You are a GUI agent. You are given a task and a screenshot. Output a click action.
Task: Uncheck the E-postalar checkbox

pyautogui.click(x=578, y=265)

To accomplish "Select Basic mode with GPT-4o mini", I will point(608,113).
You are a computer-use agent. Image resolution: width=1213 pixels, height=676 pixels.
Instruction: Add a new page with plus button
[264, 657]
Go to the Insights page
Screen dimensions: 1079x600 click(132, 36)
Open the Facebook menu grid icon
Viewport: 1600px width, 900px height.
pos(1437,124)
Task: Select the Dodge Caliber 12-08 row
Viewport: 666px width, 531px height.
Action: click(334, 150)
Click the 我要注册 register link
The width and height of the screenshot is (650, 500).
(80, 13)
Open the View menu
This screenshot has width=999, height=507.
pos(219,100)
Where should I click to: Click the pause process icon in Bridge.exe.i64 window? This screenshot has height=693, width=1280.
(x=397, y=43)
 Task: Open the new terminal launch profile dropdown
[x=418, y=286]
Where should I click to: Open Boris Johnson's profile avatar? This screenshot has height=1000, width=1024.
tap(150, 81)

### WORK ORDER
The full data, repeated exactly, is the only acceptable output.

### SOLUTION TO THE EXERCISE
You are a GUI agent. You are given a task and a screenshot. Output a click action.
Task: Uncheck the E-postalar checkbox

pyautogui.click(x=578, y=265)

To accomplish "Select Basic mode with GPT-4o mini", I will point(608,113).
You are a computer-use agent. Image resolution: width=1213 pixels, height=676 pixels.
Instruction: Add a new page with plus button
[264, 657]
Go to the Insights page
Screen dimensions: 1079x600 click(132, 36)
Open the Facebook menu grid icon
Viewport: 1600px width, 900px height.
pos(1437,124)
Task: Select the Dodge Caliber 12-08 row
Viewport: 666px width, 531px height.
Action: click(334, 150)
Click the 我要注册 register link
The width and height of the screenshot is (650, 500).
(80, 13)
Open the View menu
This screenshot has width=999, height=507.
pos(219,100)
Where should I click to: Click the pause process icon in Bridge.exe.i64 window? This screenshot has height=693, width=1280.
(x=397, y=43)
 Task: Open the new terminal launch profile dropdown
[x=418, y=286]
Where should I click to: Open Boris Johnson's profile avatar? This screenshot has height=1000, width=1024.
tap(150, 81)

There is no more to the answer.